▶ Directive
From the discussion of Apple's charging connectors, extract the passage from "No one was accusing" up to and including "far more advanced.".

▶ Text block
═══

They openly said why, millions upon millions of devices (speakers etc) people wanted to use with lightning connectors. There was never a good time and EU putting a deadline on it gets Apple free of the e-waste accusations.
No one was accusing Apple of e-waste when for decades the world had decided common standards were a great way to reduce e-waste.
Outside of America this has been obvious since the mid 2000s when people complained about a proliferation of chargers with phones because pre-iPhone the non US cellphone market was far more advanced.
Really? Do you remember the user shit storm when they dumped the dock connector and went to lightning? People wouldn’t shut up for years, even though lightning was way way better.
So, your position is that some users whined about that… so what? Apple knew those users were, quite frankly, wrong, the 30-pin was fragile and one-way. And the cables themselves were never expensive, and used scarcely more resources than many disposable items we throw out every day.

═══

(Screenshot and document pointing data)
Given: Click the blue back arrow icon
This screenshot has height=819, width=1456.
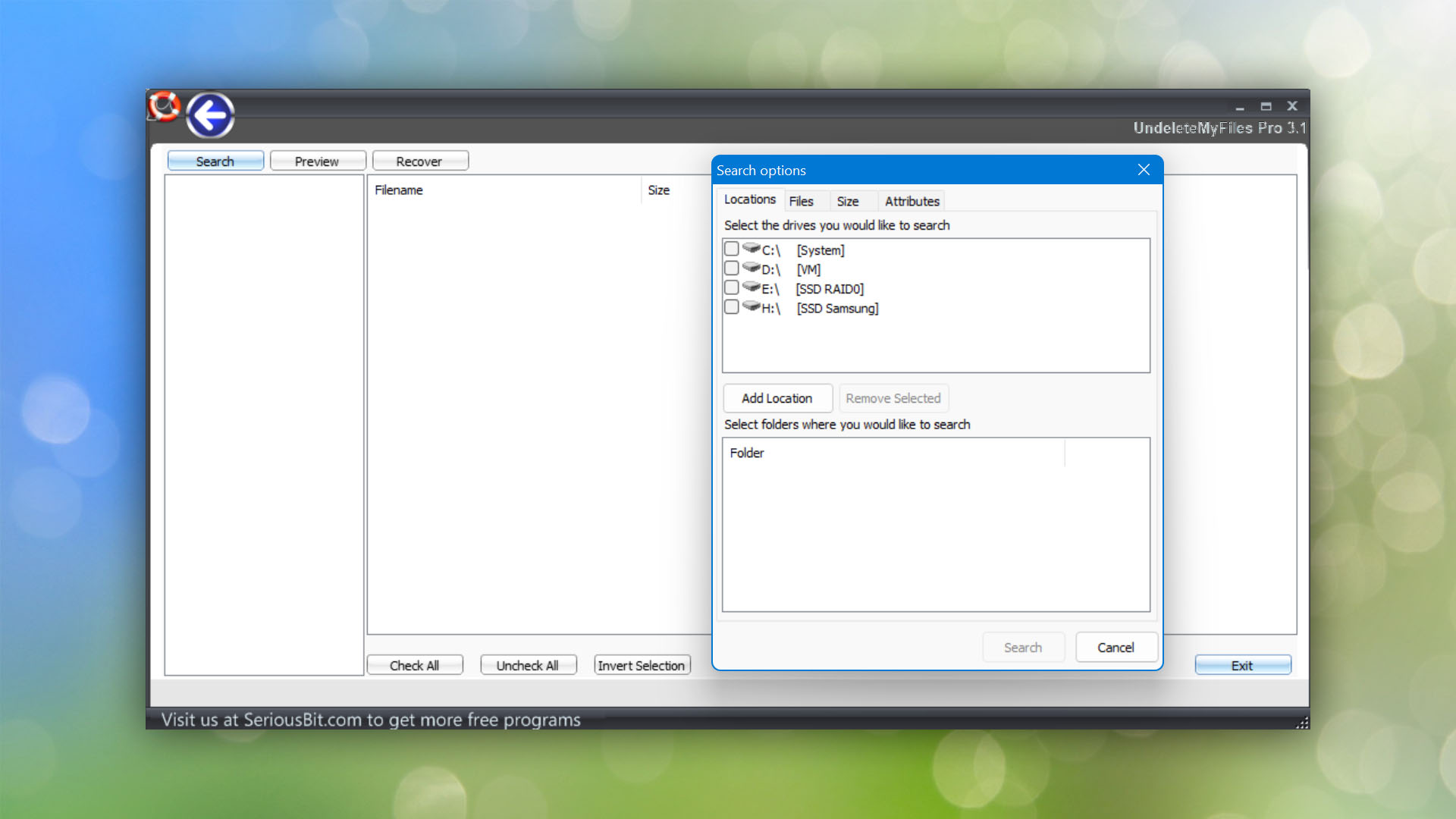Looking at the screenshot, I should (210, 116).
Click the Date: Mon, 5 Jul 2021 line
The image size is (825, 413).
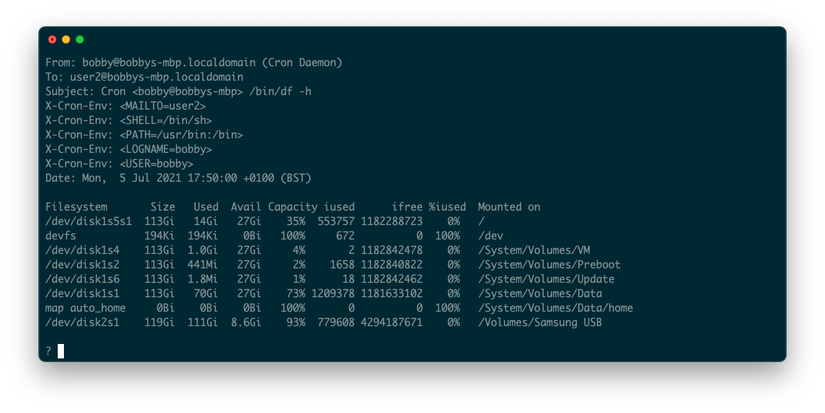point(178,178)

═══

▶ Task response
No one was accusing Apple of e-waste when for decades the world had decided common standards were a great way to reduce e-waste.
Outside of America this has been obvious since the mid 2000s when people complained about a proliferation of chargers with phones because pre-iPhone the non US cellphone market was far more advanced.